**AIM OF THE TASK**
All entries must be transcribed without a single difference.

=== RECORDS ===

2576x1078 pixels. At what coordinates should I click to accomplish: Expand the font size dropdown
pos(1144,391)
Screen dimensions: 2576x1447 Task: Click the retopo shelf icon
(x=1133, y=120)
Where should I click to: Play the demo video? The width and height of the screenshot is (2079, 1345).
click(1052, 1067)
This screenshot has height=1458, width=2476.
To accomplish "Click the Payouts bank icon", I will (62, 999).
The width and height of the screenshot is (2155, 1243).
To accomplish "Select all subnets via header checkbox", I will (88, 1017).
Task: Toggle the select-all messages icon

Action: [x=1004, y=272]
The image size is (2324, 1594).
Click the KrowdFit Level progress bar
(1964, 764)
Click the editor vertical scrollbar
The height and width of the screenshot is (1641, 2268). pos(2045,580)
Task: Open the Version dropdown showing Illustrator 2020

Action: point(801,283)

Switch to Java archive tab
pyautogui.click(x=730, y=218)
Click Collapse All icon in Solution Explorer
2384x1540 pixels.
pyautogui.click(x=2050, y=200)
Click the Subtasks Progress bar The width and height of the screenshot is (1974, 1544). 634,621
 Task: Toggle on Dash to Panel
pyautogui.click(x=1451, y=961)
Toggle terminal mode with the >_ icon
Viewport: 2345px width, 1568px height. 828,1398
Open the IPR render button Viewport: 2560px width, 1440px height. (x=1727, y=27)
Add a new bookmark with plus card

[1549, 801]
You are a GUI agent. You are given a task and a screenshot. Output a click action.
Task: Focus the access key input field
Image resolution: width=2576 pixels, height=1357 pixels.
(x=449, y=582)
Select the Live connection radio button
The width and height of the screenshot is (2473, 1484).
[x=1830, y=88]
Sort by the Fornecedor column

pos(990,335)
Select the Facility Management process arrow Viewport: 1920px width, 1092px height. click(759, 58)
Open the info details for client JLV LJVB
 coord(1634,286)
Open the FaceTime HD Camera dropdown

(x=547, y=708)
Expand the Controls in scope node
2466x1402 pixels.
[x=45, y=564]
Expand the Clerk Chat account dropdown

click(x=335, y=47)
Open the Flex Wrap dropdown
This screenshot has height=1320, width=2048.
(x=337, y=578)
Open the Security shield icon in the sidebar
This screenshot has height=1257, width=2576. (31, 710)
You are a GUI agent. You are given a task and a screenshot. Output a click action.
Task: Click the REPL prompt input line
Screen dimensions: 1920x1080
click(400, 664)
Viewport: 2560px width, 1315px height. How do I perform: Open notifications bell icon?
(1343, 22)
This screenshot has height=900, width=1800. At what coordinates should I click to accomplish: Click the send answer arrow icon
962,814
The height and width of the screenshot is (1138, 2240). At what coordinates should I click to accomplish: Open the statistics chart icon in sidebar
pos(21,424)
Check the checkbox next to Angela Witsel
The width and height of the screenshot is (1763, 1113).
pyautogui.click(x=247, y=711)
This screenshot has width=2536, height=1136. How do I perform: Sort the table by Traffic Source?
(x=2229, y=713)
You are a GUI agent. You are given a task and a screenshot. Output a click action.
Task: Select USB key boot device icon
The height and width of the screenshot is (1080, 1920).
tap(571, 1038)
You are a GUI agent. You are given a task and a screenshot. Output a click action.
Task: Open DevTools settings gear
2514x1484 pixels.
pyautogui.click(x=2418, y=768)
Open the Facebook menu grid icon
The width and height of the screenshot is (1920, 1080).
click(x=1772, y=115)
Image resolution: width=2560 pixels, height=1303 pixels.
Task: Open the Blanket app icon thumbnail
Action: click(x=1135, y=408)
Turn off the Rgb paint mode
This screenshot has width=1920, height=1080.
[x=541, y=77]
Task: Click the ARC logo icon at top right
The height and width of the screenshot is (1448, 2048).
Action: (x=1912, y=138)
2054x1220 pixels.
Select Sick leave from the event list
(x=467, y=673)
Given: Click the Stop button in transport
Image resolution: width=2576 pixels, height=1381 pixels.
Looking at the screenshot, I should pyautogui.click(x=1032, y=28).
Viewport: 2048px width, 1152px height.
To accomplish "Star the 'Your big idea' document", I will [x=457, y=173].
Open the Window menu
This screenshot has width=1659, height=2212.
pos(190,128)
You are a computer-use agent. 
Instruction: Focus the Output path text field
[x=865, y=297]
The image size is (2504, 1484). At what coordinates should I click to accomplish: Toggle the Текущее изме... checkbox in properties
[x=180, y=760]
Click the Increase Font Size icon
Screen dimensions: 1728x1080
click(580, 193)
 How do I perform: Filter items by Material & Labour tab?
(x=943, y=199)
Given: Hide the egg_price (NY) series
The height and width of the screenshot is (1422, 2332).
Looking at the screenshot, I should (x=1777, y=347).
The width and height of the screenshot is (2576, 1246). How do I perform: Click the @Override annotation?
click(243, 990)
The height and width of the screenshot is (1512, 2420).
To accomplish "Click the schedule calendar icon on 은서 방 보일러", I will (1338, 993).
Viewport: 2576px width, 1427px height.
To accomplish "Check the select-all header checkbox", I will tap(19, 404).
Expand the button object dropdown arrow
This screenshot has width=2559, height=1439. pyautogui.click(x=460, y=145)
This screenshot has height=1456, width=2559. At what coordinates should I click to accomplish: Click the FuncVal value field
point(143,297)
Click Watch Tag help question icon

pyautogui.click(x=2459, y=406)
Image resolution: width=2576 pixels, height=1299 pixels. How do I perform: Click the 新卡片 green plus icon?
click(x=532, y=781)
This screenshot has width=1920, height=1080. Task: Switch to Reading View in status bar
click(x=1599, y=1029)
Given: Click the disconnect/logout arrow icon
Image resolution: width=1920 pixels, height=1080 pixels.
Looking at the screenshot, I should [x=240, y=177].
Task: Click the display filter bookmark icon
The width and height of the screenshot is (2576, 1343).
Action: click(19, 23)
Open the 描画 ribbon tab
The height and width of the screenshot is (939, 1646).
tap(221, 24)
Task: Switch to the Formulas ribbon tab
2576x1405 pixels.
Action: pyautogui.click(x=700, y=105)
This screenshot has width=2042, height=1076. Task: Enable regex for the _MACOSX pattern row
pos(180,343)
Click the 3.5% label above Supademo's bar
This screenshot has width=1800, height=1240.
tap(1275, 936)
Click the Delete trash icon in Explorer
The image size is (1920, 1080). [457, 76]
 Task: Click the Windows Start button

===

**ANSWER**
2576x1078 pixels. At what coordinates should I click to accomplish: Expand the font size dropdown
pos(1144,391)
Screen dimensions: 2576x1447 Task: Click the retopo shelf icon
(x=1133, y=120)
Where should I click to: Play the demo video? The width and height of the screenshot is (2079, 1345).
click(1052, 1067)
This screenshot has height=1458, width=2476.
To accomplish "Click the Payouts bank icon", I will (62, 999).
The width and height of the screenshot is (2155, 1243).
To accomplish "Select all subnets via header checkbox", I will (88, 1017).
Task: Toggle the select-all messages icon

Action: [x=1004, y=272]
The image size is (2324, 1594).
Click the KrowdFit Level progress bar
(1964, 764)
Click the editor vertical scrollbar
The height and width of the screenshot is (1641, 2268). pos(2045,580)
Task: Open the Version dropdown showing Illustrator 2020

Action: point(801,283)

Switch to Java archive tab
pyautogui.click(x=730, y=218)
Click Collapse All icon in Solution Explorer
2384x1540 pixels.
pyautogui.click(x=2050, y=200)
Click the Subtasks Progress bar The width and height of the screenshot is (1974, 1544). 634,621
 Task: Toggle on Dash to Panel
pyautogui.click(x=1451, y=961)
Toggle terminal mode with the >_ icon
Viewport: 2345px width, 1568px height. 828,1398
Open the IPR render button Viewport: 2560px width, 1440px height. (x=1727, y=27)
Add a new bookmark with plus card

[1549, 801]
You are a GUI agent. You are given a task and a screenshot. Output a click action.
Task: Focus the access key input field
Image resolution: width=2576 pixels, height=1357 pixels.
(x=449, y=582)
Select the Live connection radio button
The width and height of the screenshot is (2473, 1484).
[x=1830, y=88]
Sort by the Fornecedor column

pos(990,335)
Select the Facility Management process arrow Viewport: 1920px width, 1092px height. click(759, 58)
Open the info details for client JLV LJVB
 coord(1634,286)
Open the FaceTime HD Camera dropdown

(x=547, y=708)
Expand the Controls in scope node
2466x1402 pixels.
[x=45, y=564]
Expand the Clerk Chat account dropdown

click(x=335, y=47)
Open the Flex Wrap dropdown
This screenshot has height=1320, width=2048.
(x=337, y=578)
Open the Security shield icon in the sidebar
This screenshot has height=1257, width=2576. (31, 710)
You are a GUI agent. You are given a task and a screenshot. Output a click action.
Task: Click the REPL prompt input line
Screen dimensions: 1920x1080
click(400, 664)
Viewport: 2560px width, 1315px height. How do I perform: Open notifications bell icon?
(1343, 22)
This screenshot has height=900, width=1800. At what coordinates should I click to accomplish: Click the send answer arrow icon
962,814
The height and width of the screenshot is (1138, 2240). At what coordinates should I click to accomplish: Open the statistics chart icon in sidebar
pos(21,424)
Check the checkbox next to Angela Witsel
The width and height of the screenshot is (1763, 1113).
pyautogui.click(x=247, y=711)
This screenshot has width=2536, height=1136. How do I perform: Sort the table by Traffic Source?
(x=2229, y=713)
You are a GUI agent. You are given a task and a screenshot. Output a click action.
Task: Select USB key boot device icon
The height and width of the screenshot is (1080, 1920).
tap(571, 1038)
You are a GUI agent. You are given a task and a screenshot. Output a click action.
Task: Open DevTools settings gear
2514x1484 pixels.
pyautogui.click(x=2418, y=768)
Open the Facebook menu grid icon
The width and height of the screenshot is (1920, 1080).
click(x=1772, y=115)
Image resolution: width=2560 pixels, height=1303 pixels.
Task: Open the Blanket app icon thumbnail
Action: click(x=1135, y=408)
Turn off the Rgb paint mode
This screenshot has width=1920, height=1080.
[x=541, y=77]
Task: Click the ARC logo icon at top right
The height and width of the screenshot is (1448, 2048).
Action: (x=1912, y=138)
2054x1220 pixels.
Select Sick leave from the event list
(x=467, y=673)
Given: Click the Stop button in transport
Image resolution: width=2576 pixels, height=1381 pixels.
Looking at the screenshot, I should pyautogui.click(x=1032, y=28).
Viewport: 2048px width, 1152px height.
To accomplish "Star the 'Your big idea' document", I will [x=457, y=173].
Open the Window menu
This screenshot has width=1659, height=2212.
pos(190,128)
You are a computer-use agent. 
Instruction: Focus the Output path text field
[x=865, y=297]
The image size is (2504, 1484). At what coordinates should I click to accomplish: Toggle the Текущее изме... checkbox in properties
[x=180, y=760]
Click the Increase Font Size icon
Screen dimensions: 1728x1080
click(580, 193)
 How do I perform: Filter items by Material & Labour tab?
(x=943, y=199)
Given: Hide the egg_price (NY) series
The height and width of the screenshot is (1422, 2332).
Looking at the screenshot, I should (x=1777, y=347).
The width and height of the screenshot is (2576, 1246). How do I perform: Click the @Override annotation?
click(243, 990)
The height and width of the screenshot is (1512, 2420).
To accomplish "Click the schedule calendar icon on 은서 방 보일러", I will (1338, 993).
Viewport: 2576px width, 1427px height.
To accomplish "Check the select-all header checkbox", I will tap(19, 404).
Expand the button object dropdown arrow
This screenshot has width=2559, height=1439. pyautogui.click(x=460, y=145)
This screenshot has height=1456, width=2559. At what coordinates should I click to accomplish: Click the FuncVal value field
point(143,297)
Click Watch Tag help question icon

pyautogui.click(x=2459, y=406)
Image resolution: width=2576 pixels, height=1299 pixels. How do I perform: Click the 新卡片 green plus icon?
click(x=532, y=781)
This screenshot has width=1920, height=1080. Task: Switch to Reading View in status bar
click(x=1599, y=1029)
Given: Click the disconnect/logout arrow icon
Image resolution: width=1920 pixels, height=1080 pixels.
Looking at the screenshot, I should [x=240, y=177].
Task: Click the display filter bookmark icon
The width and height of the screenshot is (2576, 1343).
Action: click(19, 23)
Open the 描画 ribbon tab
The height and width of the screenshot is (939, 1646).
tap(221, 24)
Task: Switch to the Formulas ribbon tab
2576x1405 pixels.
Action: pyautogui.click(x=700, y=105)
This screenshot has width=2042, height=1076. Task: Enable regex for the _MACOSX pattern row
pos(180,343)
Click the 3.5% label above Supademo's bar
This screenshot has width=1800, height=1240.
tap(1275, 936)
Click the Delete trash icon in Explorer
The image size is (1920, 1080). [457, 76]
 Task: Click the Windows Start button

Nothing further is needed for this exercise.